For a season that starts off with the main characters being held captive by cannibals, you might think there are few boundaries left to push. In one of their latest episodes, “Slabtown,” The Walking Dead has shown us that five seasons into a show brimming over with death and gore, sexual assault and the loss of bodily autonomy is often a bigger threat than the undead.

Rape isn’t an uncommon topic in television and is far more likely to be shown than the cannibalism in the previous episode. I shouldn’t feel so shocked by this episode, right? So why was I? The conclusion I’ve come to is that rape is not an issue talked about in television. It gets glossed over constantly. I’m sure we can all look back on any given episode of a prime time crime show and find a brand-new character (who will inevitably be gone by the end of the episode) who has been raped. It has become a farce of the system and the traumatic event is completely removed from the reality of rape. In real life, someone who has been sexually assaulted doesn’t just magically disappear at the end of an episode.
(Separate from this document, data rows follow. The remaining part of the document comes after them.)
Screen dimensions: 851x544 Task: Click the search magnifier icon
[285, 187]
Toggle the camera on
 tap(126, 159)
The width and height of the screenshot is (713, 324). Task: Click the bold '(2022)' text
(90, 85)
It seems that after Beth Greene was kidnapped last season she was beaten, left unconscious, and later found by officers from the Atlanta Police Department who rescued her and nursed her back to health. Upon waking she’s told by the officer in charge, Dawn Lerner, “if we hadn’t saved you, you’d be one of them right now. So, you owe us.”
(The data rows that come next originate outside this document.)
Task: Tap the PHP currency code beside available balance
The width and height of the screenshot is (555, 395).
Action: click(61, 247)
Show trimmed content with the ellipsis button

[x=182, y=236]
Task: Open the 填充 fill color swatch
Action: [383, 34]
The hospital the officers have taken over essentially runs off indentured servitude: the officers save people and enslave them as a way to pay them back for their services and keep the lifestyle they’ve become accustomed to. Beth meets fellow Grady Memorial patient Noah, who has been held by them for over a year and Joan, who undergoes a forced amputation by the officers after she tries to escape and is bitten by a walker. Throughout her stay she is constantly harassed by Officer Gorman who forces her to eat a lollipop he had been sucking on. Later, he attempts to rape her.
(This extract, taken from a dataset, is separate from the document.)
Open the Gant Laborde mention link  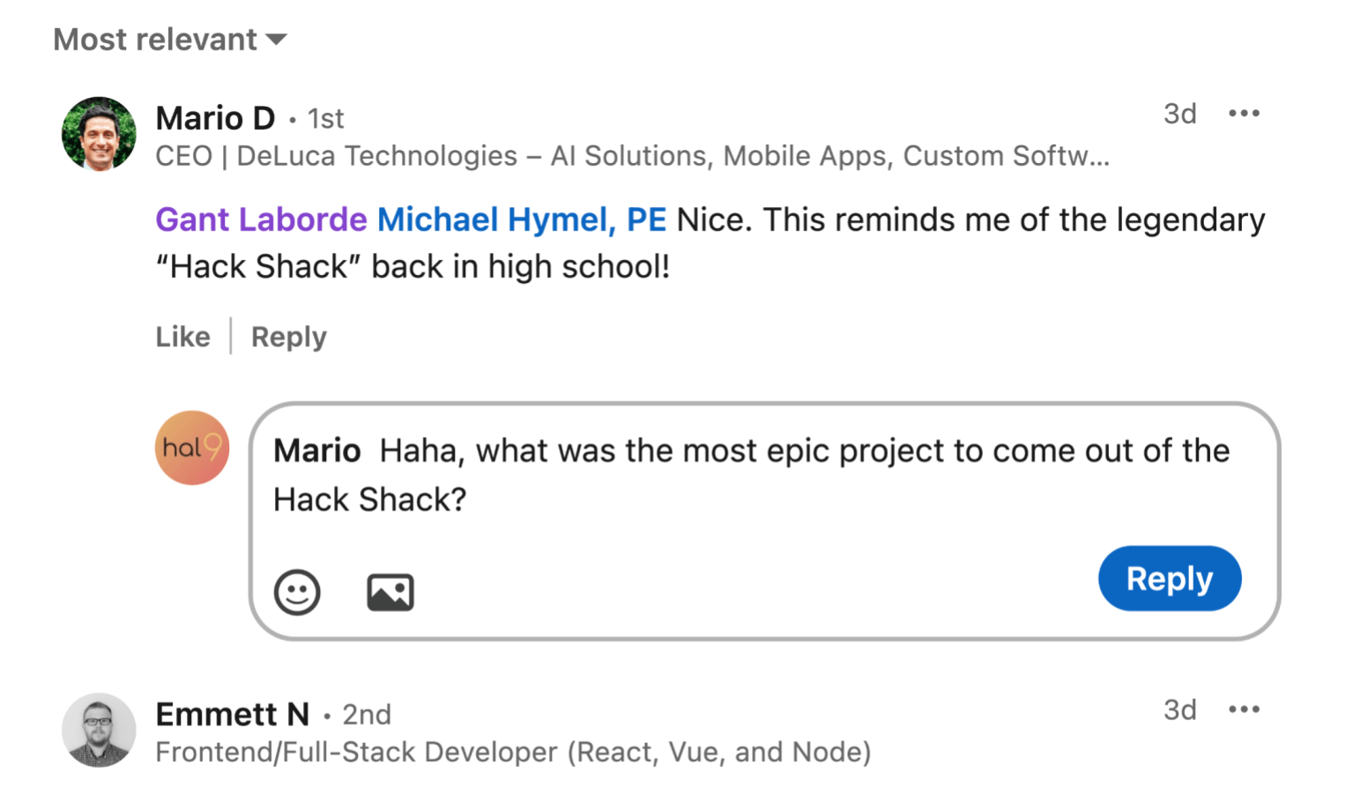pyautogui.click(x=261, y=219)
Beth Greene is a character that we’ve grown with over the last four seasons. She isn’t a new character without a background. She’s the eighteen-year-old who tried to commit suicide in Season 2, the teenager who took care of baby Judith when her distraught father, Rick, was unable to, and the girl who kept her group’s hopes up with her singing. She’s as real as you can get as far as fictional television characters. So when Beth is assaulted, as a viewer who’s become so accustomed to seeing violence being enacted upon nameless, forgettable characters, the incident forces the viewer to confront reality.

Walking Dead Promo
Walking Dead Promo

The lollipop scene was more disturbing than the attempted rape scene, in my opinion. This overt depiction of violence is not unusual in television and therefore lacks impact. The lollipop scene presented sexual assault in an unusual way that forces the viewers out of their comfort zone and forces them to vicariously experience the trauma that Beth endured. They’re forced to realize that sexual harassment is something that happens all the time. In an interview with Entertainment Weekly, Emily Kinney, the actress playing Beth Greene, discussed how unwanted sexual advances are an issue that affect all women.

“Unfortunately, I do feel — maybe not to that extent — but I do feel like most women and most girls know what it feels like to have that kind of male aggressiveness. Unfortunately, I do feel like I understood that feeling — even though maybe nothing that extreme, but I do feel like a lot of women and girls have felt that unwanted attention and power trip kind of thing.”

Funny that it takes a post-apocalyptic zombie show to get that point across.

One would think the walkers would be the scariest thing the characters face, but time and time again, The Walking Dead shows that the real threat is always other people. The walkers are predictable – the people are not. As Emily Kinney put it herself, “Beth is like, I have to get out of here. I’d rather be fighting zombies and barely alive than living in this situation.”

When one experiences death constantly, the scariest thing in this world is not dying but the prospect of no longer holding any control over your actions and your outcome.